*TASK STATEMENT:*
Lines from the material below that hold the string "logo" are what is needed; copy each of them.

*INFORMATION SHOWN:*
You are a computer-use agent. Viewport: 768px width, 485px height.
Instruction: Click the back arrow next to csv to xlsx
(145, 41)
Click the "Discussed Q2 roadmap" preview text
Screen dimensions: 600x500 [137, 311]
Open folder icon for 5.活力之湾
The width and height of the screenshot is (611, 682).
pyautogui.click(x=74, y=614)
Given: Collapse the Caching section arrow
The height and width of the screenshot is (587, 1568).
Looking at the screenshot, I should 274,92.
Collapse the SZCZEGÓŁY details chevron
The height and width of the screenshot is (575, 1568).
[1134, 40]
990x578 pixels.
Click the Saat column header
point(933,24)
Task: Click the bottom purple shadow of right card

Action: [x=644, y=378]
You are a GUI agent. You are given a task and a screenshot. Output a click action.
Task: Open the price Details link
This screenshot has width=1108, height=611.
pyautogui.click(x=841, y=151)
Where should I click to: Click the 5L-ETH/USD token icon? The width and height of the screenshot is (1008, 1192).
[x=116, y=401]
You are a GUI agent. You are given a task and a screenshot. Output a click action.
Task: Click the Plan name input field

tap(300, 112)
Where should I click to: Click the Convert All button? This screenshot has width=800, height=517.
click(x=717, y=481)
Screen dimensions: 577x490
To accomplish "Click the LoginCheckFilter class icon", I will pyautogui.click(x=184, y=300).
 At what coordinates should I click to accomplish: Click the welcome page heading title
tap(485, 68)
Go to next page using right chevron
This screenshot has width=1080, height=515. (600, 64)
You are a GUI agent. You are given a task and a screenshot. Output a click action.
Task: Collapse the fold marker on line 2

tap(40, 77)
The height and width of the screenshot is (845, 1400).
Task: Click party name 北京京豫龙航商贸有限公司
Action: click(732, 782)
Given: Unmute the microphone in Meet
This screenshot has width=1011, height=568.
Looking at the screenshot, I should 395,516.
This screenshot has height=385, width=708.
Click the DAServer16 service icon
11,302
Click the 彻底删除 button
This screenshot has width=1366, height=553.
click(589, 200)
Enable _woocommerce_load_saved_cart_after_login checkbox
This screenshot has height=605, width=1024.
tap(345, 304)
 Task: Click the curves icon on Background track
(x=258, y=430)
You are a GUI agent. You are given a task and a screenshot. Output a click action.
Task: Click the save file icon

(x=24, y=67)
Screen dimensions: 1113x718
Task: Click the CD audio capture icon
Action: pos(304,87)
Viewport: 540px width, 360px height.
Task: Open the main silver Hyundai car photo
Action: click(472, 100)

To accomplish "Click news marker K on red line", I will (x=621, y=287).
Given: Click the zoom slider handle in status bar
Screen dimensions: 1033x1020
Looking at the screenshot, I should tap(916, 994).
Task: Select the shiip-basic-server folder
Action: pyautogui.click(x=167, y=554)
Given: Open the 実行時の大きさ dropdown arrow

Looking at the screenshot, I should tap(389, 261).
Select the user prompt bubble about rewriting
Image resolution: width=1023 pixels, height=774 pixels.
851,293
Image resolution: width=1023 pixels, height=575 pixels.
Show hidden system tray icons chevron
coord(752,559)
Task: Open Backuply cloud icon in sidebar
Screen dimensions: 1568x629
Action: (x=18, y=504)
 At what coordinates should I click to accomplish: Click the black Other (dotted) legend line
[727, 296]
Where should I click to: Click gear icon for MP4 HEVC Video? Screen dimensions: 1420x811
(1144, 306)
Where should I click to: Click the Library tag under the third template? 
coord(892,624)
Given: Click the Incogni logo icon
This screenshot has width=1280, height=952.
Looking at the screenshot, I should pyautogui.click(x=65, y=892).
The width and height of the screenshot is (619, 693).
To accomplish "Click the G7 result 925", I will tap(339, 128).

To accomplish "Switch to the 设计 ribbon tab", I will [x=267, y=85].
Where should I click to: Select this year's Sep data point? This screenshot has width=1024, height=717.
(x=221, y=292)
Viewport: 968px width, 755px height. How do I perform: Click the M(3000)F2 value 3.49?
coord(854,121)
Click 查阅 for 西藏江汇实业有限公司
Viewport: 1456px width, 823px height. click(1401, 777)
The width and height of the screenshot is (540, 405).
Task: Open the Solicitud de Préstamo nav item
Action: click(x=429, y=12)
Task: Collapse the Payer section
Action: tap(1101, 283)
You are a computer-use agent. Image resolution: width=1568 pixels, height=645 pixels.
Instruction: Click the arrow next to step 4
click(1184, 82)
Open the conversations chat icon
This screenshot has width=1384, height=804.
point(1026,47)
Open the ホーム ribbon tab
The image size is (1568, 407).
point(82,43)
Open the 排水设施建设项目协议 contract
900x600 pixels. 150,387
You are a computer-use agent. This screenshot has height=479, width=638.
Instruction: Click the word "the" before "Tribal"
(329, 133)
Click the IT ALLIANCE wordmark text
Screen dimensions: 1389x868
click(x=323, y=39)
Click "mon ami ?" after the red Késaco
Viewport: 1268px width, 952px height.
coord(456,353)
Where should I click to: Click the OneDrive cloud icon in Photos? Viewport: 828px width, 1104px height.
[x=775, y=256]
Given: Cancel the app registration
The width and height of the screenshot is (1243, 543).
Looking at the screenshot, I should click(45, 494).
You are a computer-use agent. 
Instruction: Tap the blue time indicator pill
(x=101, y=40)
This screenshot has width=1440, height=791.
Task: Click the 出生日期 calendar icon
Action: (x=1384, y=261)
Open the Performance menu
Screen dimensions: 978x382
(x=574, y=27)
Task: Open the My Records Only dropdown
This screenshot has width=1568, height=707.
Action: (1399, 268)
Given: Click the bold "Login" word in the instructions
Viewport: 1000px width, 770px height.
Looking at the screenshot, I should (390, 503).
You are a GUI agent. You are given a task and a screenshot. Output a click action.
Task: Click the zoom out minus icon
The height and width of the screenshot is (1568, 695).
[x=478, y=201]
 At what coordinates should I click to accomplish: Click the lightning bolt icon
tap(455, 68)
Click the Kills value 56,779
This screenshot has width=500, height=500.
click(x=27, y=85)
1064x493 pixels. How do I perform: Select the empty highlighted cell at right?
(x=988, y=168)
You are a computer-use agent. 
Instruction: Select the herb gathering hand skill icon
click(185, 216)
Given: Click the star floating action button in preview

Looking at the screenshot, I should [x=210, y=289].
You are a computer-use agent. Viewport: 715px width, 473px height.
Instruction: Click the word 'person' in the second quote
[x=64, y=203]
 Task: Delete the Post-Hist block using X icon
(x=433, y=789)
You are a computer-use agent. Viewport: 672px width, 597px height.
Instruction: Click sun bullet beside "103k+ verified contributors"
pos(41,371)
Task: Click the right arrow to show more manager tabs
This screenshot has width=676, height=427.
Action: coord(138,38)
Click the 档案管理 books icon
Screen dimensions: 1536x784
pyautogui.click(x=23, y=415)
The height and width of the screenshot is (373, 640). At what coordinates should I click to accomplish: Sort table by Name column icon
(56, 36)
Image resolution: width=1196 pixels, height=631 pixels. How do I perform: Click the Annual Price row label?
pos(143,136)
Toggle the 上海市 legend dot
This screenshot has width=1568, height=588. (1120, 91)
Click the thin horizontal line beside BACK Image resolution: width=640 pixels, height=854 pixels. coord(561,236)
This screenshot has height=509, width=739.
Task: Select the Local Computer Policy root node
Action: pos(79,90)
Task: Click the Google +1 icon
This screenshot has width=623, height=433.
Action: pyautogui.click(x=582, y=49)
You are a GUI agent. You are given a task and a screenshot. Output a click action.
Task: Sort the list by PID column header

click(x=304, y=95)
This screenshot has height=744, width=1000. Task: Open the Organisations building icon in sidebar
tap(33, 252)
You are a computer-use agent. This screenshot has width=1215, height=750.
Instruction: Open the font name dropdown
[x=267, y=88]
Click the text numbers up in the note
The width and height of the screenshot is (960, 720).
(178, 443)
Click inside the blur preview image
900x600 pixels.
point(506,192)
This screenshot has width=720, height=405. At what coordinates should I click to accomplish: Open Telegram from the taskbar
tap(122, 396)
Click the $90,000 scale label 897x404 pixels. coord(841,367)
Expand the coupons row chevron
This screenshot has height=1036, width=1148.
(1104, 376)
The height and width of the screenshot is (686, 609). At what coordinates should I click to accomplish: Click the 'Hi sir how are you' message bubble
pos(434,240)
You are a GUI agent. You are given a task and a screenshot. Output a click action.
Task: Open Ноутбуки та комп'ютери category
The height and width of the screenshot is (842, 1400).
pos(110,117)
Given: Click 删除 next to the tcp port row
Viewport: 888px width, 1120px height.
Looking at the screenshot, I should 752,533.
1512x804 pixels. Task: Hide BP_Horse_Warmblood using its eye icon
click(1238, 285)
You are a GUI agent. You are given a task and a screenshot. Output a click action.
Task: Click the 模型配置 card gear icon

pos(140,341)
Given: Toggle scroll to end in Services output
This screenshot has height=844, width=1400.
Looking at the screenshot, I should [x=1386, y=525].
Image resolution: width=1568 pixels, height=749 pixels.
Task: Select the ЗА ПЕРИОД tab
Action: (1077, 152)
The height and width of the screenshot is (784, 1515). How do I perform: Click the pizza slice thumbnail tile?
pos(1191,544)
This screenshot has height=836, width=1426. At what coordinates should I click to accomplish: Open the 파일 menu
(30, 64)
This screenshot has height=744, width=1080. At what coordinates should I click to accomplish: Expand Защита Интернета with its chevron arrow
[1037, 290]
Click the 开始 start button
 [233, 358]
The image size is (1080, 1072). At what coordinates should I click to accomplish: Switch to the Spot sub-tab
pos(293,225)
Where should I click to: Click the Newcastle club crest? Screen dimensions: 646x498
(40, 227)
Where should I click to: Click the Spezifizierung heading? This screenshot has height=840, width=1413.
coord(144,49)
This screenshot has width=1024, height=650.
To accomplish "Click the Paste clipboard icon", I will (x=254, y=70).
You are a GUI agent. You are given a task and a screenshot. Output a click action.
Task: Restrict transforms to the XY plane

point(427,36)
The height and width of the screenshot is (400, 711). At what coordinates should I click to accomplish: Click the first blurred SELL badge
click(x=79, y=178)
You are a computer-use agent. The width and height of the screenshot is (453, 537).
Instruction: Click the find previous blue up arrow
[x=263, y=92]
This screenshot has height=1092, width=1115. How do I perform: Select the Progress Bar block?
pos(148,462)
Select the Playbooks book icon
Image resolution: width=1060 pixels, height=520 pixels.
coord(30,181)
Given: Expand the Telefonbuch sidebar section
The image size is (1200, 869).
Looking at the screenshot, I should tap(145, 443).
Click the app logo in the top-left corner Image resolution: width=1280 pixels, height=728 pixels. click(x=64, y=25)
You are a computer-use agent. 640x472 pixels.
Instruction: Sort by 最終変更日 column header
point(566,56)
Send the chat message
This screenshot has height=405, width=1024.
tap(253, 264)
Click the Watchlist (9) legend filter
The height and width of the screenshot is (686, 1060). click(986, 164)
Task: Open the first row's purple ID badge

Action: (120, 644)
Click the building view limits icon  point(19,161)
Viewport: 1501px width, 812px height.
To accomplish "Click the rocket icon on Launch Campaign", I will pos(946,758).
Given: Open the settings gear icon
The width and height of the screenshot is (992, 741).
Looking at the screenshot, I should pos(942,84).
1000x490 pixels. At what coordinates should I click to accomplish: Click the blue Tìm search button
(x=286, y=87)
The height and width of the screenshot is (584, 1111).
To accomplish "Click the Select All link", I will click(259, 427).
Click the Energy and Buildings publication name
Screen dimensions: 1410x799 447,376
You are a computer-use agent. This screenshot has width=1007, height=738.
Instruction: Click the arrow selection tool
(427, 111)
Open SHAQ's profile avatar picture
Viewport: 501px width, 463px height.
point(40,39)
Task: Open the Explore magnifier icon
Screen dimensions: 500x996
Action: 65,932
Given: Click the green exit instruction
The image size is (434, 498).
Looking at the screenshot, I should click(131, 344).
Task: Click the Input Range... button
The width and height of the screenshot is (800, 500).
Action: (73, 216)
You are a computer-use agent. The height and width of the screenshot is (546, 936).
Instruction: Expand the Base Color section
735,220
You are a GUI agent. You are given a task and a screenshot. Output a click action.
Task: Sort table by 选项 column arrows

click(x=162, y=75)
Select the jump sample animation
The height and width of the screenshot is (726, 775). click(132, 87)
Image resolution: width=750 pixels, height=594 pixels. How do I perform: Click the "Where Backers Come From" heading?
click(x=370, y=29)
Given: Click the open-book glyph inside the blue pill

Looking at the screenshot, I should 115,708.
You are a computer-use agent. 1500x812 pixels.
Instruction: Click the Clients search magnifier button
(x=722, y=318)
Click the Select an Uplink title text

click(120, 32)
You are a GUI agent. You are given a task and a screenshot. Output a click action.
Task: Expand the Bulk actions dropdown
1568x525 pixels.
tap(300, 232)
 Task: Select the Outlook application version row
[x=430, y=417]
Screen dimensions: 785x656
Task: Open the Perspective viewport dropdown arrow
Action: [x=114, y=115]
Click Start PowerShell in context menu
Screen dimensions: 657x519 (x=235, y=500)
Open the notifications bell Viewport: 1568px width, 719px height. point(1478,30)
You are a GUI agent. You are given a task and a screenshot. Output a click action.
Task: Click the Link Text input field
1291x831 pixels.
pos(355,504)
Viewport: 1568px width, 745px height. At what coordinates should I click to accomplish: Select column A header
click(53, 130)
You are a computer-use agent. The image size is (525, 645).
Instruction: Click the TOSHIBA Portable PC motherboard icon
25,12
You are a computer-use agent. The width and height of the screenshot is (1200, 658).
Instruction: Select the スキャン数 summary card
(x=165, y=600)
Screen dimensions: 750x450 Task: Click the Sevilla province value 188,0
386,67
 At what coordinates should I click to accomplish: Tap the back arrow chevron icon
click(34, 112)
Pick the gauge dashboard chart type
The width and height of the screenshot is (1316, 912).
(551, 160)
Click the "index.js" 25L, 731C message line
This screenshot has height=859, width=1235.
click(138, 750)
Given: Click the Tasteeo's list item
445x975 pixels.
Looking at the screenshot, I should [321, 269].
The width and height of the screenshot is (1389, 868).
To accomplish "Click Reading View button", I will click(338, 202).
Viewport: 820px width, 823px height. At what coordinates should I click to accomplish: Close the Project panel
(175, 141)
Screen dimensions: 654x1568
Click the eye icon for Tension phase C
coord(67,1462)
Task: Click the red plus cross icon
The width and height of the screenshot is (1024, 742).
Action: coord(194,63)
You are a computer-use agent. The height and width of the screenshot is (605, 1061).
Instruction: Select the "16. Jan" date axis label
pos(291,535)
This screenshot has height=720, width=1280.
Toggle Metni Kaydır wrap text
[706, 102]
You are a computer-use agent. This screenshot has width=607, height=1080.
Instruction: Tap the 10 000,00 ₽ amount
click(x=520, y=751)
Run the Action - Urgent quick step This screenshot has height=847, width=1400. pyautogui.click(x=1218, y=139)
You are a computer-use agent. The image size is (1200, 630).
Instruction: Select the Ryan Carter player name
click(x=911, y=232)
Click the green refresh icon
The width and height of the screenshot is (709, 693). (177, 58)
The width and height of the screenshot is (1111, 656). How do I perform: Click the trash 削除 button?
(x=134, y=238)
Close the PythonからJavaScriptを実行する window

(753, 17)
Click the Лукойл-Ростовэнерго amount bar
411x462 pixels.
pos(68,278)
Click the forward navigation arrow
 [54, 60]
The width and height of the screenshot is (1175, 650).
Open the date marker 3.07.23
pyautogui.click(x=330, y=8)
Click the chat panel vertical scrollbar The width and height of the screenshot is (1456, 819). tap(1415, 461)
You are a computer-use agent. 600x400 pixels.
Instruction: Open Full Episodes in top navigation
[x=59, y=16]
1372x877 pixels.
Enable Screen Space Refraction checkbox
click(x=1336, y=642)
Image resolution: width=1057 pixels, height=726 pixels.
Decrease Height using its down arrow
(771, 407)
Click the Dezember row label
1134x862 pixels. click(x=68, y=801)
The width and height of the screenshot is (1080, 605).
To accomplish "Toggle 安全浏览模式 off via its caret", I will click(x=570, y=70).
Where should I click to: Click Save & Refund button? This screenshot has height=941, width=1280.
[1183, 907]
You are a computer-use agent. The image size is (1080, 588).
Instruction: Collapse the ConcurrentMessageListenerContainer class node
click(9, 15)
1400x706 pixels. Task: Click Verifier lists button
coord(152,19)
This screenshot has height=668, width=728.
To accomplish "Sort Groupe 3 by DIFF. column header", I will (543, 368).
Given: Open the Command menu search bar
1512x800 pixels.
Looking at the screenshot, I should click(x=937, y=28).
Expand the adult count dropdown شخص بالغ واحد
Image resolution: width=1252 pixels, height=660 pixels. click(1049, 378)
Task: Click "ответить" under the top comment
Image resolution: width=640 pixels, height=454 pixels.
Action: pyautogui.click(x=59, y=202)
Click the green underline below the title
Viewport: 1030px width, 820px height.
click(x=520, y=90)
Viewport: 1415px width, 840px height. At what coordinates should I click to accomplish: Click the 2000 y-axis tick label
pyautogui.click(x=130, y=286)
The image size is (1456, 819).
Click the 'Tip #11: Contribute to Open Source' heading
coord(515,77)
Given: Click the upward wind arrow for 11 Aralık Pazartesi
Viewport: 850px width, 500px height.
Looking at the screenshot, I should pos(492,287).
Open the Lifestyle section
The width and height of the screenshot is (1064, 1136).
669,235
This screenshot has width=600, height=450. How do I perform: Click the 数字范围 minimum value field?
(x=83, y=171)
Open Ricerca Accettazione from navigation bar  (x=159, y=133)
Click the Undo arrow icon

*ANSWER BOX:*
Given: Click the Incogni logo icon
Click the app logo in the top-left corner Image resolution: width=1280 pixels, height=728 pixels. click(x=64, y=25)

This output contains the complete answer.